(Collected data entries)
"""
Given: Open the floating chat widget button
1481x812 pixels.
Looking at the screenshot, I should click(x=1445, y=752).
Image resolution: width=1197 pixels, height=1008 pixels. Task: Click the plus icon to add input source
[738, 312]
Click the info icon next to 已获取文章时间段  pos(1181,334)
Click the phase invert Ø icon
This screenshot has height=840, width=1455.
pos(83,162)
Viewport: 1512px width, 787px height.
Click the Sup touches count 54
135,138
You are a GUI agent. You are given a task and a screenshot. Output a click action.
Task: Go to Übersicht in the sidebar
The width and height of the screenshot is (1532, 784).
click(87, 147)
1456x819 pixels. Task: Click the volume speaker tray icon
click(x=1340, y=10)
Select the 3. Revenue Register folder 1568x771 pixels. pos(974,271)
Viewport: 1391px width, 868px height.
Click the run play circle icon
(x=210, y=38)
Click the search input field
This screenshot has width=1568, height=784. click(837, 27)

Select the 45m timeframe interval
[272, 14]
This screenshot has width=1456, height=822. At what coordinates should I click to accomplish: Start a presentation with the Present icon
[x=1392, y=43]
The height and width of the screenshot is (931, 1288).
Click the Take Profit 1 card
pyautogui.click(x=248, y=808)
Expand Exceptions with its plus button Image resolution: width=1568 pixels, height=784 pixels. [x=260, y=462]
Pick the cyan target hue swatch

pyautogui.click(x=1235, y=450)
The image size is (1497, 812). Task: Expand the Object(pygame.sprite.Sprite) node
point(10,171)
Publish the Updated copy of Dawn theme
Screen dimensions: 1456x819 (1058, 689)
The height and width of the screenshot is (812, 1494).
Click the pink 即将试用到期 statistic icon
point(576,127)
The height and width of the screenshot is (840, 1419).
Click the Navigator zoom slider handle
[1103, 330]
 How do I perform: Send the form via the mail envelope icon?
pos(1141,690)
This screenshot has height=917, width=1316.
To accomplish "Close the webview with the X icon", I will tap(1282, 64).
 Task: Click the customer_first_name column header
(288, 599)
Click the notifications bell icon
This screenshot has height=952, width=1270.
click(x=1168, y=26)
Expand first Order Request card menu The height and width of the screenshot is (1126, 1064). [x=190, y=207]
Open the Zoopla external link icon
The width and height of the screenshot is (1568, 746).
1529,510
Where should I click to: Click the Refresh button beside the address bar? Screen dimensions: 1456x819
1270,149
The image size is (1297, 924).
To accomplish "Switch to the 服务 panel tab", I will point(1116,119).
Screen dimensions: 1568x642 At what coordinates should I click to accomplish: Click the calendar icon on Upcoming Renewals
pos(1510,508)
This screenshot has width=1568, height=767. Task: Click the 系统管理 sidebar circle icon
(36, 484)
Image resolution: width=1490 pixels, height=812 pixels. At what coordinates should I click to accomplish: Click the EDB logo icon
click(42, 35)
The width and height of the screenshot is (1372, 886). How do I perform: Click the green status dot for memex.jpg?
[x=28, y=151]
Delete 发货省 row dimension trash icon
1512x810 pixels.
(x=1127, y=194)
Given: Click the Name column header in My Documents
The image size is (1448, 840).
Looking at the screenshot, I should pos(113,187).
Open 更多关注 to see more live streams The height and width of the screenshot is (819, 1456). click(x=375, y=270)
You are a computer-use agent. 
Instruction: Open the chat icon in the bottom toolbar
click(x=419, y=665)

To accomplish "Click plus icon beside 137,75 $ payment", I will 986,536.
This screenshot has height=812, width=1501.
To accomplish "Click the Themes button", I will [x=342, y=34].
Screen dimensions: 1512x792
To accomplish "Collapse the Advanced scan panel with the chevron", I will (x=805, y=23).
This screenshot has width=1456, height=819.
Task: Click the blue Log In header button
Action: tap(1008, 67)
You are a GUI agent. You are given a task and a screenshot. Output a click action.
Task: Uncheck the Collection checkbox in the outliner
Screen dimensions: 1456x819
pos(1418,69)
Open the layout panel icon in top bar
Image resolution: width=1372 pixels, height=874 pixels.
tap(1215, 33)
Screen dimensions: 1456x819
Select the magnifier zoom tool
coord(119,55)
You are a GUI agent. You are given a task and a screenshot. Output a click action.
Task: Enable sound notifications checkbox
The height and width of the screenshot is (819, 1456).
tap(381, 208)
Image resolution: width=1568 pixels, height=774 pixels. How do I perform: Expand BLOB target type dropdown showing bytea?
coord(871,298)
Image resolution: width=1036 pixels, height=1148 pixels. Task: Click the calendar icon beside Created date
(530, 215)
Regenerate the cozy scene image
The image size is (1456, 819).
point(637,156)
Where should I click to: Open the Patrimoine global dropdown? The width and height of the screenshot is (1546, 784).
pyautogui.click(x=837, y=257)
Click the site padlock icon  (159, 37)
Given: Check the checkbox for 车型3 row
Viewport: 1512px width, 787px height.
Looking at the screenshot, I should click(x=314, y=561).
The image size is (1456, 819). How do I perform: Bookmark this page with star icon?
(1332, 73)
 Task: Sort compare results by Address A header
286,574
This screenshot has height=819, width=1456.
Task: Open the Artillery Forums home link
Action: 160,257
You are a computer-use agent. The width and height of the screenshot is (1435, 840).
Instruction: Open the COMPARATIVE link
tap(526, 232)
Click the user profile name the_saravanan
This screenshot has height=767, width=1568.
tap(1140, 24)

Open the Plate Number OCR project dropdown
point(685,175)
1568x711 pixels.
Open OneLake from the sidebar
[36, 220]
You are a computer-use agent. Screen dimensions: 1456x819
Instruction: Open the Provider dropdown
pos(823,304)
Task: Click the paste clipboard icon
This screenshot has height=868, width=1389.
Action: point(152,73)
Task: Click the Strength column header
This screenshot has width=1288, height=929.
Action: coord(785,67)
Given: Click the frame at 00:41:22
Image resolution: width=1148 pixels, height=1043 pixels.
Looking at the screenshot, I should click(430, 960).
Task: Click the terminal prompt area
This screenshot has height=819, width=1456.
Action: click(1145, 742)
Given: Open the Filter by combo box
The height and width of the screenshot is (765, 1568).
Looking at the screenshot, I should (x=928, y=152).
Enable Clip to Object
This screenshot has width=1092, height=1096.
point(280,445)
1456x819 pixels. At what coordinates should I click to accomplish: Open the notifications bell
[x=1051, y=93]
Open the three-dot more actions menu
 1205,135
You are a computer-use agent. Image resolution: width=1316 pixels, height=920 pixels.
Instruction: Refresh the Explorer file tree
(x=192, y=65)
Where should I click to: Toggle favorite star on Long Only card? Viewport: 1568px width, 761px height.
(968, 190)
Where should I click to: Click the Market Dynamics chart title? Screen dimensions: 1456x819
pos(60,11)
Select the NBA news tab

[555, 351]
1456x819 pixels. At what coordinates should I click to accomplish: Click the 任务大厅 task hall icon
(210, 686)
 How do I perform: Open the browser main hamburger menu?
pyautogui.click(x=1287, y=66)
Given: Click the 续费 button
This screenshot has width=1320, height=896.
"""
## EXERCISE DETAILS
The answer must consist of every entry, set down exactly as given.

## ANSWER TO THE EXERCISE
Given: Open the floating chat widget button
1481x812 pixels.
Looking at the screenshot, I should click(x=1445, y=752).
Image resolution: width=1197 pixels, height=1008 pixels. Task: Click the plus icon to add input source
[738, 312]
Click the info icon next to 已获取文章时间段  pos(1181,334)
Click the phase invert Ø icon
This screenshot has height=840, width=1455.
pos(83,162)
Viewport: 1512px width, 787px height.
Click the Sup touches count 54
135,138
You are a GUI agent. You are given a task and a screenshot. Output a click action.
Task: Go to Übersicht in the sidebar
The width and height of the screenshot is (1532, 784).
click(87, 147)
1456x819 pixels. Task: Click the volume speaker tray icon
click(x=1340, y=10)
Select the 3. Revenue Register folder 1568x771 pixels. pos(974,271)
Viewport: 1391px width, 868px height.
Click the run play circle icon
(x=210, y=38)
Click the search input field
This screenshot has width=1568, height=784. click(837, 27)

Select the 45m timeframe interval
[272, 14]
This screenshot has width=1456, height=822. At what coordinates should I click to accomplish: Start a presentation with the Present icon
[x=1392, y=43]
The height and width of the screenshot is (931, 1288).
Click the Take Profit 1 card
pyautogui.click(x=248, y=808)
Expand Exceptions with its plus button Image resolution: width=1568 pixels, height=784 pixels. [x=260, y=462]
Pick the cyan target hue swatch

pyautogui.click(x=1235, y=450)
The image size is (1497, 812). Task: Expand the Object(pygame.sprite.Sprite) node
point(10,171)
Publish the Updated copy of Dawn theme
Screen dimensions: 1456x819 (1058, 689)
The height and width of the screenshot is (812, 1494).
Click the pink 即将试用到期 statistic icon
point(576,127)
The height and width of the screenshot is (840, 1419).
Click the Navigator zoom slider handle
[1103, 330]
 How do I perform: Send the form via the mail envelope icon?
pos(1141,690)
This screenshot has height=917, width=1316.
To accomplish "Close the webview with the X icon", I will tap(1282, 64).
 Task: Click the customer_first_name column header
(288, 599)
Click the notifications bell icon
This screenshot has height=952, width=1270.
click(x=1168, y=26)
Expand first Order Request card menu The height and width of the screenshot is (1126, 1064). [x=190, y=207]
Open the Zoopla external link icon
The width and height of the screenshot is (1568, 746).
1529,510
Where should I click to: Click the Refresh button beside the address bar? Screen dimensions: 1456x819
1270,149
The image size is (1297, 924).
To accomplish "Switch to the 服务 panel tab", I will point(1116,119).
Screen dimensions: 1568x642 At what coordinates should I click to accomplish: Click the calendar icon on Upcoming Renewals
pos(1510,508)
This screenshot has width=1568, height=767. Task: Click the 系统管理 sidebar circle icon
(36, 484)
Image resolution: width=1490 pixels, height=812 pixels. At what coordinates should I click to accomplish: Click the EDB logo icon
click(42, 35)
The width and height of the screenshot is (1372, 886). How do I perform: Click the green status dot for memex.jpg?
[x=28, y=151]
Delete 发货省 row dimension trash icon
1512x810 pixels.
(x=1127, y=194)
Given: Click the Name column header in My Documents
The image size is (1448, 840).
Looking at the screenshot, I should pos(113,187).
Open 更多关注 to see more live streams The height and width of the screenshot is (819, 1456). click(x=375, y=270)
You are a computer-use agent. 
Instruction: Open the chat icon in the bottom toolbar
click(x=419, y=665)

To accomplish "Click plus icon beside 137,75 $ payment", I will 986,536.
This screenshot has height=812, width=1501.
To accomplish "Click the Themes button", I will [x=342, y=34].
Screen dimensions: 1512x792
To accomplish "Collapse the Advanced scan panel with the chevron", I will (x=805, y=23).
This screenshot has width=1456, height=819.
Task: Click the blue Log In header button
Action: tap(1008, 67)
You are a GUI agent. You are given a task and a screenshot. Output a click action.
Task: Uncheck the Collection checkbox in the outliner
Screen dimensions: 1456x819
pos(1418,69)
Open the layout panel icon in top bar
Image resolution: width=1372 pixels, height=874 pixels.
tap(1215, 33)
Screen dimensions: 1456x819
Select the magnifier zoom tool
coord(119,55)
You are a GUI agent. You are given a task and a screenshot. Output a click action.
Task: Enable sound notifications checkbox
The height and width of the screenshot is (819, 1456).
tap(381, 208)
Image resolution: width=1568 pixels, height=774 pixels. How do I perform: Expand BLOB target type dropdown showing bytea?
coord(871,298)
Image resolution: width=1036 pixels, height=1148 pixels. Task: Click the calendar icon beside Created date
(530, 215)
Regenerate the cozy scene image
The image size is (1456, 819).
point(637,156)
Where should I click to: Open the Patrimoine global dropdown? The width and height of the screenshot is (1546, 784).
pyautogui.click(x=837, y=257)
Click the site padlock icon  (159, 37)
Given: Check the checkbox for 车型3 row
Viewport: 1512px width, 787px height.
Looking at the screenshot, I should click(x=314, y=561).
The image size is (1456, 819). How do I perform: Bookmark this page with star icon?
(1332, 73)
 Task: Sort compare results by Address A header
286,574
This screenshot has height=819, width=1456.
Task: Open the Artillery Forums home link
Action: 160,257
You are a computer-use agent. The width and height of the screenshot is (1435, 840).
Instruction: Open the COMPARATIVE link
tap(526, 232)
Click the user profile name the_saravanan
This screenshot has height=767, width=1568.
tap(1140, 24)

Open the Plate Number OCR project dropdown
point(685,175)
1568x711 pixels.
Open OneLake from the sidebar
[36, 220]
You are a computer-use agent. Screen dimensions: 1456x819
Instruction: Open the Provider dropdown
pos(823,304)
Task: Click the paste clipboard icon
This screenshot has height=868, width=1389.
Action: point(152,73)
Task: Click the Strength column header
This screenshot has width=1288, height=929.
Action: coord(785,67)
Given: Click the frame at 00:41:22
Image resolution: width=1148 pixels, height=1043 pixels.
Looking at the screenshot, I should click(430, 960).
Task: Click the terminal prompt area
This screenshot has height=819, width=1456.
Action: click(1145, 742)
Given: Open the Filter by combo box
The height and width of the screenshot is (765, 1568).
Looking at the screenshot, I should (x=928, y=152).
Enable Clip to Object
This screenshot has width=1092, height=1096.
point(280,445)
1456x819 pixels. At what coordinates should I click to accomplish: Open the notifications bell
[x=1051, y=93]
Open the three-dot more actions menu
 1205,135
You are a computer-use agent. Image resolution: width=1316 pixels, height=920 pixels.
Instruction: Refresh the Explorer file tree
(x=192, y=65)
Where should I click to: Toggle favorite star on Long Only card? Viewport: 1568px width, 761px height.
(968, 190)
Where should I click to: Click the Market Dynamics chart title? Screen dimensions: 1456x819
pos(60,11)
Select the NBA news tab

[555, 351]
1456x819 pixels. At what coordinates should I click to accomplish: Click the 任务大厅 task hall icon
(210, 686)
 How do I perform: Open the browser main hamburger menu?
pyautogui.click(x=1287, y=66)
Given: Click the 续费 button
This screenshot has width=1320, height=896.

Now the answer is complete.